▸ **Your task**: Copy out each line of the listing below where the string "title" appears.

▸ **Dataset excerpts**:
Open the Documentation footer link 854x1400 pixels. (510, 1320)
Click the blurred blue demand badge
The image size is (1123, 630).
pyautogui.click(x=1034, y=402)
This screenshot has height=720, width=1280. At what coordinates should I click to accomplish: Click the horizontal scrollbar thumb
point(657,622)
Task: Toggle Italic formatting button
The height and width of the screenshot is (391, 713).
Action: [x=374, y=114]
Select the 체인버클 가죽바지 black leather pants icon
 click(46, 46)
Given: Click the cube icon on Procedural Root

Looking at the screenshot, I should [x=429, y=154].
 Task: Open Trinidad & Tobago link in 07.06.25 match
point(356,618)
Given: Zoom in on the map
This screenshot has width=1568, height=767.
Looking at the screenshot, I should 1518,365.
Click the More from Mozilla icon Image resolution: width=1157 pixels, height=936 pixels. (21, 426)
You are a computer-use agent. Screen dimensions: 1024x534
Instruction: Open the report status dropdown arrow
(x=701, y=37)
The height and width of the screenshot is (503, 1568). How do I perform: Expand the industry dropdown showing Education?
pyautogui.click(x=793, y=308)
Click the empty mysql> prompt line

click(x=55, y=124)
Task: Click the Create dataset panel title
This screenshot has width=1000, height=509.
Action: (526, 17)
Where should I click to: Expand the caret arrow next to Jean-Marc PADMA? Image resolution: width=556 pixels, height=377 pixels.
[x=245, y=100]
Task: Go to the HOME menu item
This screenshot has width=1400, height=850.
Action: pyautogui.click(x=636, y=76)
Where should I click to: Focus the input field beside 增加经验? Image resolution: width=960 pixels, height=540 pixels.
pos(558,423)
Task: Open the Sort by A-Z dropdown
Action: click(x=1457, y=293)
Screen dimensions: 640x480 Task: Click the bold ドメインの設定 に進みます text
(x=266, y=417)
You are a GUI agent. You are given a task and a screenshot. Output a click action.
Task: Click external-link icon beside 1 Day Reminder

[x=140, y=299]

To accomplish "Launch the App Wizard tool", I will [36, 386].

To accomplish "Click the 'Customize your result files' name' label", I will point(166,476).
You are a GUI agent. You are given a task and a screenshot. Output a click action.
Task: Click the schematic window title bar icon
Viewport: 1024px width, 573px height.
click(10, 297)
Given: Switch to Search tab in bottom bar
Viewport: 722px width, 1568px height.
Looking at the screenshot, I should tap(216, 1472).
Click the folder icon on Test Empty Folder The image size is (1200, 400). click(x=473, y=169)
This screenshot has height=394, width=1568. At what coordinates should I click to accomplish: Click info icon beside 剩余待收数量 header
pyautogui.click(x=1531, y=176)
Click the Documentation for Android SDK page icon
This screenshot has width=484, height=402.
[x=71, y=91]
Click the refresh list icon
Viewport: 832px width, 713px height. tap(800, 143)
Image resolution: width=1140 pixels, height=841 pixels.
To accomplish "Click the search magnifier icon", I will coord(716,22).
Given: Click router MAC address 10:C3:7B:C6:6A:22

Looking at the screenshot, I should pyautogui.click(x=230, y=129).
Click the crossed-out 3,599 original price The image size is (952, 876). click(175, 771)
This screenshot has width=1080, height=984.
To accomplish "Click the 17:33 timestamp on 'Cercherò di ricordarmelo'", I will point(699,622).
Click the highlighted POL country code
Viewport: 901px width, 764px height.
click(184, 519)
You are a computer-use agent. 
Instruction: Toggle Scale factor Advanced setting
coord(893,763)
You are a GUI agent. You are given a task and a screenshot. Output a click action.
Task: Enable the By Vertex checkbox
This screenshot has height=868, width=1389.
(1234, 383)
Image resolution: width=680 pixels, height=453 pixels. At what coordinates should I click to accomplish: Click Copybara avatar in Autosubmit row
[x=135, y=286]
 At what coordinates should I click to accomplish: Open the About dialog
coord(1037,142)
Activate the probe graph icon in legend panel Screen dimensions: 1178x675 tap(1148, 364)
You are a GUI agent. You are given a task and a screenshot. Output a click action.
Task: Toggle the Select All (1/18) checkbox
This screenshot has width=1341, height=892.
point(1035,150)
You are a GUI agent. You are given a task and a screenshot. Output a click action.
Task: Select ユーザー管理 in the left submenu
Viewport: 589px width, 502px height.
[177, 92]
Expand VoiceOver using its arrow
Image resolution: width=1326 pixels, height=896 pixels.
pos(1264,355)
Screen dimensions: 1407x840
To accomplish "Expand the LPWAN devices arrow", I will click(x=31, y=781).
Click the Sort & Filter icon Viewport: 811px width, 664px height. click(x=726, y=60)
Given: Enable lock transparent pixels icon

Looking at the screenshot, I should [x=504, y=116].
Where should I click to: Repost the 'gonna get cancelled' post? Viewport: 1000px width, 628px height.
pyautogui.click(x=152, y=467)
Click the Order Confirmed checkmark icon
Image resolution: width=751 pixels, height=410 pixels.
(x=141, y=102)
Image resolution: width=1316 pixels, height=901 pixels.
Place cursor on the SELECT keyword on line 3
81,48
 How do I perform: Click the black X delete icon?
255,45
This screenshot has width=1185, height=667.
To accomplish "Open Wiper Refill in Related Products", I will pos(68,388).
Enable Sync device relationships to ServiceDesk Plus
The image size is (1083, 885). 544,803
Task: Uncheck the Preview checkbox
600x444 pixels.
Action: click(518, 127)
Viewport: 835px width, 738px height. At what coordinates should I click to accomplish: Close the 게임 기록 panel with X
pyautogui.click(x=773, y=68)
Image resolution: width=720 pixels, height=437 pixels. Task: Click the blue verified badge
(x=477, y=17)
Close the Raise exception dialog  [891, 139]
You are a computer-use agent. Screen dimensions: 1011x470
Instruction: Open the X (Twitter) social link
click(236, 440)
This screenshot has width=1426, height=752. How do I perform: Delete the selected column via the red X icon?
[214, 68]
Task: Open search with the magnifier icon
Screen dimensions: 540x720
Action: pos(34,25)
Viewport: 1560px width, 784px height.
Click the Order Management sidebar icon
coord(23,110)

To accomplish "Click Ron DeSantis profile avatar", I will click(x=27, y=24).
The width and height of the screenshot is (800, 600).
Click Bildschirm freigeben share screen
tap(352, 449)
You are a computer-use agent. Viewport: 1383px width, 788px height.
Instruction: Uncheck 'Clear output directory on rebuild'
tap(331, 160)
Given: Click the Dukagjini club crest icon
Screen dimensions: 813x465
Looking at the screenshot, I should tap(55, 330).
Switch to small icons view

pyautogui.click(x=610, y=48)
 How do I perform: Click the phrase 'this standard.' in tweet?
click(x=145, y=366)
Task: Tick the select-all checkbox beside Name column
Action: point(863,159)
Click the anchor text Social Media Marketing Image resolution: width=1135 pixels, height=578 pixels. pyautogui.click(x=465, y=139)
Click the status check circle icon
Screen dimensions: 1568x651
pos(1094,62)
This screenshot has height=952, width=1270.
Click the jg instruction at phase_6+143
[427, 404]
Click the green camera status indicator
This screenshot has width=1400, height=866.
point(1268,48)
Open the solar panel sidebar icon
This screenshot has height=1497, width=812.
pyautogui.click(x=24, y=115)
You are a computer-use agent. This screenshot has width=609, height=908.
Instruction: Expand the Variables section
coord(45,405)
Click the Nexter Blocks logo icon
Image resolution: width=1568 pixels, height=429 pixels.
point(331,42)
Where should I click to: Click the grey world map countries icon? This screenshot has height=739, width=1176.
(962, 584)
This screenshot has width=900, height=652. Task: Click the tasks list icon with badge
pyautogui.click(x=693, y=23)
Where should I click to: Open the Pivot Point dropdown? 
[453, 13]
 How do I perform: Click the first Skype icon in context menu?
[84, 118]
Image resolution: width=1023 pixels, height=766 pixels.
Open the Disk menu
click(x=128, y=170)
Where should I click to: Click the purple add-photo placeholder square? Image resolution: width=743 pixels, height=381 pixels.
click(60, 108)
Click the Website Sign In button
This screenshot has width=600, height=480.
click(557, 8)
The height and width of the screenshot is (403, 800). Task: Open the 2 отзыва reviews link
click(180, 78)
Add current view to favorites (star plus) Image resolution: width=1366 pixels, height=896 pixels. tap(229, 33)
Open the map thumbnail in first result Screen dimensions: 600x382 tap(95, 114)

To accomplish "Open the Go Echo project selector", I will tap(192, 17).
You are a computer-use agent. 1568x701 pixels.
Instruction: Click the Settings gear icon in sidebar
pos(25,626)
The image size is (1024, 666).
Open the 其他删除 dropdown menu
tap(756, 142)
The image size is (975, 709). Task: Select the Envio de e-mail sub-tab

▸ **Reply**:
Task: Click the Create dataset panel title
Task: Click the schematic window title bar icon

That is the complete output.